# [Problem set]
a) Summarize the essay on constitutional longevity in two sentences.
b) From the essay on constitutional longevity, extract the passage starting at "So, what are" and ending at "as constitutional success?".
c) According to the essay on constitutional longevity, how many words does the Constitution devote to the Judiciary?

In 2009 a trio of legal academics found that the average national constitution lasts 19 years. That’s a significant — if not startling — finding considering that the U.S. Constitution is over two-and-a-quarter centuries old (228 years, for all those constitutional buffs out there). But should constitutions be written to withstand not only generational changes, but civil war, world wars, and an eclectic array of power-hungry presidents? Arguably not. Thomas Jefferson, for example, thought that constitutions should be replaced after 19 years. Perhaps he was onto something.

{mosads}The idea that constitutional longevity equates to constitutional success becomes more strained with each passing day. The republic articulated in the U.S. Constitution in many ways does not resemble the country today, and many of the operating parts are noticeably flawed. Its continued use not only serves contemporary America poorly but threatens the document’s legacy as one of the most important building blocks of democracy. The longer it stays in operation the higher the likelihood it will be perceived as a failure, rather than celebrated for its impressive endurance.

 

So, what are the problems in terms of its democratic legacy?

For one, the textual versus practical importance of the branches now stands widely out of balance. The Constitution begins Article 1 with the legislature — signifying its preeminent status — and devotes the most text to this branch: over 2,250 words, compared to 1,025 for the Executive and 377 words for the Judiciary. Thus, almost 50 percent of its text is devoted to the legislature, compared to just over 20 percent to the Executive and under 10 percent to the Judiciary. But in this day and age, Congress arguably is the least powerful branch in operation. Indeed, citizens have taken notice, as an average of 70 to 80 percent of American citizens regularly disapprove of the most representative body in the nation. Who could possibly classify that as constitutional success?

The branch the Constitution devotes the least amount of text to, the Judiciary, currently wields the most power, being able to police Executive behavior and also strike down laws. In a now absurd and comical twist of irony, Alexander Hamilton famously deemed this to be the “least dangerous” of all the branches when the Constitution was being written. A better description for contemporary times would be “least representative” — the gender and ethnic breakdown at both the state and federal level remains embarrassing (and the same is true for SCOTUS law clerks). Yet the Judiciary defines virtually every major legal, political, and cultural dimension of American life. When was the last time the Supreme Court docket wasn’t filled with “blockbuster” cases? The pending decision in the gerrymandering case Gill v. Whitford, for example, carries enormous political implications.

# [Data excerpt]
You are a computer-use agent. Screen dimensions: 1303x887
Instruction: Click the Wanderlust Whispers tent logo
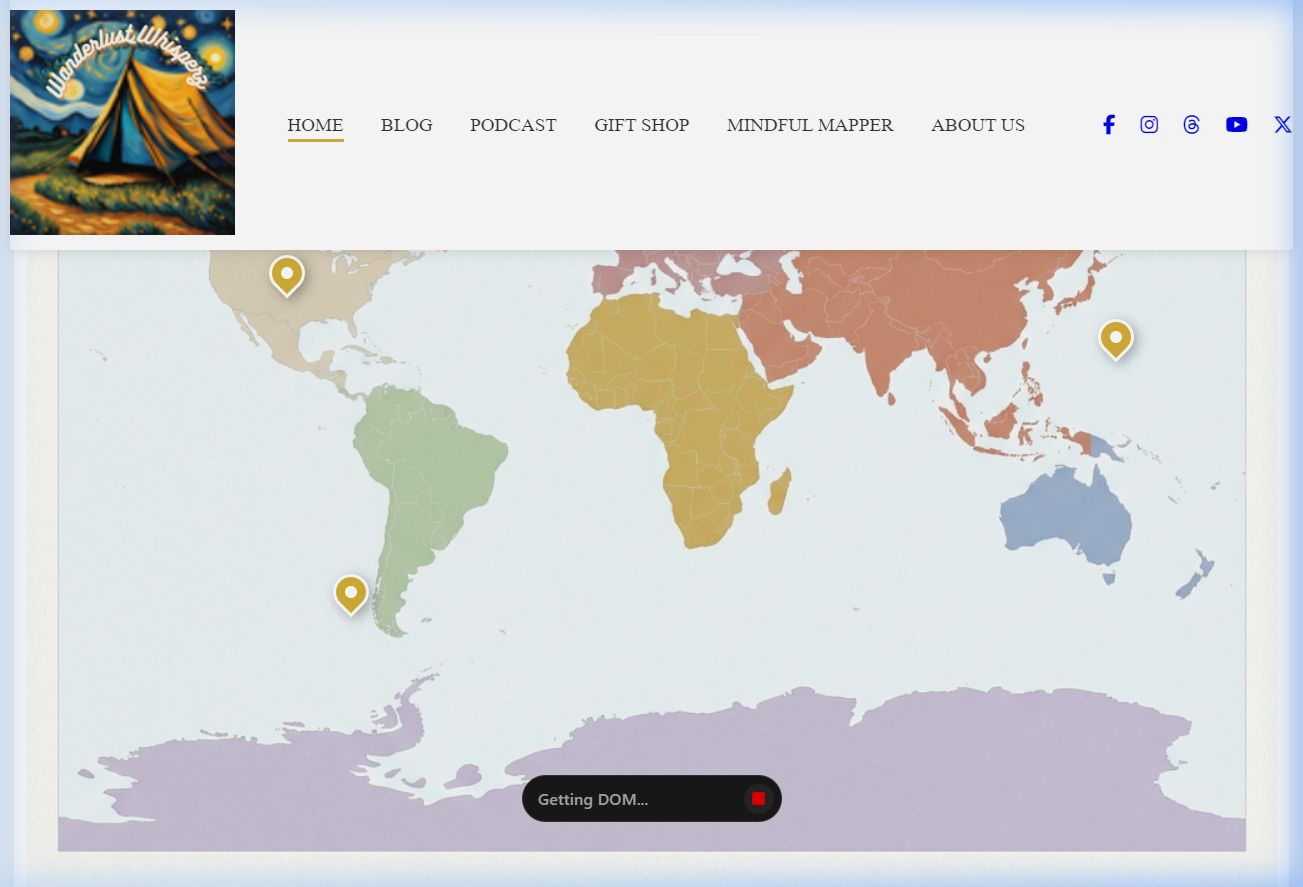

# [Results in order]
a) The essay argues that the U.S. Constitution's age of 228 years, against an average national constitution lifespan of 19 years, no longer signals success, because the republic it describes does not resemble today's country and its continued use risks its being perceived as a failure. It notes that the document devotes the most text to Congress, now arguably the least powerful branch and regularly disapproved of by 70 to 80 percent of citizens, and the least to the Judiciary, which currently wields the most power.

b)
So, what are the problems in terms of its democratic legacy?

For one, the textual versus practical importance of the branches now stands widely out of balance. The Constitution begins Article 1 with the legislature — signifying its preeminent status — and devotes the most text to this branch: over 2,250 words, compared to 1,025 for the Executive and 377 words for the Judiciary. Thus, almost 50 percent of its text is devoted to the legislature, compared to just over 20 percent to the Executive and under 10 percent to the Judiciary. But in this day and age, Congress arguably is the least powerful branch in operation. Indeed, citizens have taken notice, as an average of 70 to 80 percent of American citizens regularly disapprove of the most representative body in the nation. Who could possibly classify that as constitutional success?

c) 377 words.